**Task description**
Copy out the lines starting with the one containing "Where should I click to: Open Concert" and ending with the one containing "click(213, 170)", both included, with nothing changed.

-- Begin --

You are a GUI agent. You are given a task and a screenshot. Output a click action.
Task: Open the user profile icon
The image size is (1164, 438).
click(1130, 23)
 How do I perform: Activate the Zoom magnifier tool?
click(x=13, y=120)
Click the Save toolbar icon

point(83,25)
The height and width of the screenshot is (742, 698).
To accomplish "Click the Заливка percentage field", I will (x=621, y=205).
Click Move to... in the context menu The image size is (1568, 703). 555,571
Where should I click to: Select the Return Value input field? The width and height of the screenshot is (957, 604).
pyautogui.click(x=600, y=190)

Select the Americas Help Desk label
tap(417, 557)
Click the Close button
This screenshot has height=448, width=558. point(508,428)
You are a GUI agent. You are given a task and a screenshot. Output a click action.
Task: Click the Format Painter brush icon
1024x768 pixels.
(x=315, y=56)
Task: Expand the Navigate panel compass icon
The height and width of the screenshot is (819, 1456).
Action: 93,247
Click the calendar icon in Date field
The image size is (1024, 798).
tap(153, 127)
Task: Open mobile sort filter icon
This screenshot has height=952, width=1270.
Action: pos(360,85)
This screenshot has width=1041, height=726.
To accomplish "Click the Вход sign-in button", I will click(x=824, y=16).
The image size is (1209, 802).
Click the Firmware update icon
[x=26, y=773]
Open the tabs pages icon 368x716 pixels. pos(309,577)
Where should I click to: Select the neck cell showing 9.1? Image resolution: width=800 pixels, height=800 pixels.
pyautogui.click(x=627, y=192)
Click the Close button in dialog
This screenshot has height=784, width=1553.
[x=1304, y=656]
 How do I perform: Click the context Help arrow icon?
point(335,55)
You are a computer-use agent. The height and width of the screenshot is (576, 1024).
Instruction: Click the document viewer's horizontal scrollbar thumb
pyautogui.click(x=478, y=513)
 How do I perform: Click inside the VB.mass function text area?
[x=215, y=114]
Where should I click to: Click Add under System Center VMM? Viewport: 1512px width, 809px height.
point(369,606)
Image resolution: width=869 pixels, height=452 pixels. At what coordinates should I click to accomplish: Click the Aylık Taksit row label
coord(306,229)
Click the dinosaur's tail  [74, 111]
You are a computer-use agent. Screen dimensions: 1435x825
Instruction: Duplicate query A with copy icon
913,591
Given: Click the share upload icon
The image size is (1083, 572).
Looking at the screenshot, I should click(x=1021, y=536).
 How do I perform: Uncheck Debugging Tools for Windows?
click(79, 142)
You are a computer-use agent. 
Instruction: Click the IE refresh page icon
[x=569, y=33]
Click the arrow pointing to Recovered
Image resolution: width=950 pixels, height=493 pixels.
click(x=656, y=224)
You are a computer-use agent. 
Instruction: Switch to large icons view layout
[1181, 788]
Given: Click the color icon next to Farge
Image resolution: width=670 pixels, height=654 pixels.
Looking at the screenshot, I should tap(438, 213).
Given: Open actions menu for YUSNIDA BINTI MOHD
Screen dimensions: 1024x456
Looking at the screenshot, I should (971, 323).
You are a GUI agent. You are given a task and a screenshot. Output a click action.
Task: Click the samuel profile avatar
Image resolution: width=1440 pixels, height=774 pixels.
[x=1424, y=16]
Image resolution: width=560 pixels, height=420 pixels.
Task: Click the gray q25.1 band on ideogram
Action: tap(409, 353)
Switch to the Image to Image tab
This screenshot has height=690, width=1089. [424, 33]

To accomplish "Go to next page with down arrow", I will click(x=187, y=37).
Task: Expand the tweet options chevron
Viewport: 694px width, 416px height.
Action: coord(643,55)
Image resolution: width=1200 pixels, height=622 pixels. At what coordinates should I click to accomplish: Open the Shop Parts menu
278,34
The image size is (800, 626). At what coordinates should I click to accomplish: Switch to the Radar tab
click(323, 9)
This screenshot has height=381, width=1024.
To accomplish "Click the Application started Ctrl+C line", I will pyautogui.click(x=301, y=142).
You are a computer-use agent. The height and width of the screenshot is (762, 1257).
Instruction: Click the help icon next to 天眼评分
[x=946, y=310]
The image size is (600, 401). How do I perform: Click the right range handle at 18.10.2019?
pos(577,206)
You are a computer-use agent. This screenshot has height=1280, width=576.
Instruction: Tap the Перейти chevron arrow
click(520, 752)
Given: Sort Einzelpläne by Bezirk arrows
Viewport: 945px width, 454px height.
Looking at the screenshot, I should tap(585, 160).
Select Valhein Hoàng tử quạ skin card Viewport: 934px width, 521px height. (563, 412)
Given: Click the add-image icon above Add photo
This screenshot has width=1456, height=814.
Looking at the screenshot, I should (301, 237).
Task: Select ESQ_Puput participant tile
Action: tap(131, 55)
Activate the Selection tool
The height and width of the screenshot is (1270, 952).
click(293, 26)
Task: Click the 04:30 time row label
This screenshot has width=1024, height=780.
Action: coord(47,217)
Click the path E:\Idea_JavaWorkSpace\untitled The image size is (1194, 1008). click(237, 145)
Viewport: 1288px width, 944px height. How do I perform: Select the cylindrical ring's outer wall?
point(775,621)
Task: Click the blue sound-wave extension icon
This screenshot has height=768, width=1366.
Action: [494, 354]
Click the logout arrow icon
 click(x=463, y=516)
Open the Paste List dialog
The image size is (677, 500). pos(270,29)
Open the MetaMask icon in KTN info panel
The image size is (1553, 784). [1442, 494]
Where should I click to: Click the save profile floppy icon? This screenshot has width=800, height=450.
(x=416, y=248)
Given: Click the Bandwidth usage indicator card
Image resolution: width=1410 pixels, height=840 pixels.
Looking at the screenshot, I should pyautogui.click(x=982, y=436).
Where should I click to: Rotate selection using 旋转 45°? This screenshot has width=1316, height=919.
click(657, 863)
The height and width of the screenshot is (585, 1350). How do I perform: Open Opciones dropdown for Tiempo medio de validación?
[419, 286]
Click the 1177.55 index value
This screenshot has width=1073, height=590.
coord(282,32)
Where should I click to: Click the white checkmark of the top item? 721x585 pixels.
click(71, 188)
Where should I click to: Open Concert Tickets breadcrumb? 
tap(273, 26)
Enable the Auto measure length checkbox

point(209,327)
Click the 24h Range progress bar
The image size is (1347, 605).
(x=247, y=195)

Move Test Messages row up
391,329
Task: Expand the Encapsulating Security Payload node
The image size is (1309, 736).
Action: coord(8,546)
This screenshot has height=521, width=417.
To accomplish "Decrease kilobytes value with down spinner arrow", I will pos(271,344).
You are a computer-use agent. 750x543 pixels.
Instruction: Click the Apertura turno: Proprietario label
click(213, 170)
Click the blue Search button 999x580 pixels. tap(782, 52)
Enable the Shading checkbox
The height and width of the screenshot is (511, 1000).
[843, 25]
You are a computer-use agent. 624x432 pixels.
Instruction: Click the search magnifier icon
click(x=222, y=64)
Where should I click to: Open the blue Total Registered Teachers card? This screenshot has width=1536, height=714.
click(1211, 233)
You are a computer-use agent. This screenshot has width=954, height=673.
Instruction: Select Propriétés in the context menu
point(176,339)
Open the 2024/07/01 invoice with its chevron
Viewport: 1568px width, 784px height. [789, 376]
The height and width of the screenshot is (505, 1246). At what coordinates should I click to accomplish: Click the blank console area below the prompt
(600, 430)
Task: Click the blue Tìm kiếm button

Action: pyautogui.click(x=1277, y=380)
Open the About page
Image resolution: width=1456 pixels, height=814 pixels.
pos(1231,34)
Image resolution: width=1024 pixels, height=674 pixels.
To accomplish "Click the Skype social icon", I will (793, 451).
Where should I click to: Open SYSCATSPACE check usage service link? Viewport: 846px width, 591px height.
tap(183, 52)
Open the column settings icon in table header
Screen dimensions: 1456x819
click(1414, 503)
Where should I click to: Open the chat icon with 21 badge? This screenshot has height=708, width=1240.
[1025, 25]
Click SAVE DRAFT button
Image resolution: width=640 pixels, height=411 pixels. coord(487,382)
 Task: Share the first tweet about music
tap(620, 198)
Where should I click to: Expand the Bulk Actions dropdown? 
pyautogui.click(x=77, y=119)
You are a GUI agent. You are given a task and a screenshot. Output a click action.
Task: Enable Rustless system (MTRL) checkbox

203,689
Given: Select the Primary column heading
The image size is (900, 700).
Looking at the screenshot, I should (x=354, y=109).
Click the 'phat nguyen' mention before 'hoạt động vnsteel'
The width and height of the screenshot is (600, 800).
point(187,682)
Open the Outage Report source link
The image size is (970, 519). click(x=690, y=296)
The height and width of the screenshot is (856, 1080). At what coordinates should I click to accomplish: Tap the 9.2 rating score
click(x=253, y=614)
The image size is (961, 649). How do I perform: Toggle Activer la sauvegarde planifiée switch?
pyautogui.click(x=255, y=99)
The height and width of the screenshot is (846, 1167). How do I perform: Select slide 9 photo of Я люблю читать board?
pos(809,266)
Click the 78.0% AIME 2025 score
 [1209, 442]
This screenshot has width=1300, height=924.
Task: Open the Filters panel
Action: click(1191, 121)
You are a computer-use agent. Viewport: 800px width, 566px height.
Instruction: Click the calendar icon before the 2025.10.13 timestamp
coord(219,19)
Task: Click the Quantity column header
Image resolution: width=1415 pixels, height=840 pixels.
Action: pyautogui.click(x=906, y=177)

-- End --

**Exercise answer**
Where should I click to: Open Concert Tickets breadcrumb? 
tap(273, 26)
Enable the Auto measure length checkbox

point(209,327)
Click the 24h Range progress bar
The image size is (1347, 605).
(x=247, y=195)

Move Test Messages row up
391,329
Task: Expand the Encapsulating Security Payload node
The image size is (1309, 736).
Action: coord(8,546)
This screenshot has height=521, width=417.
To accomplish "Decrease kilobytes value with down spinner arrow", I will pos(271,344).
You are a computer-use agent. 750x543 pixels.
Instruction: Click the Apertura turno: Proprietario label
click(213, 170)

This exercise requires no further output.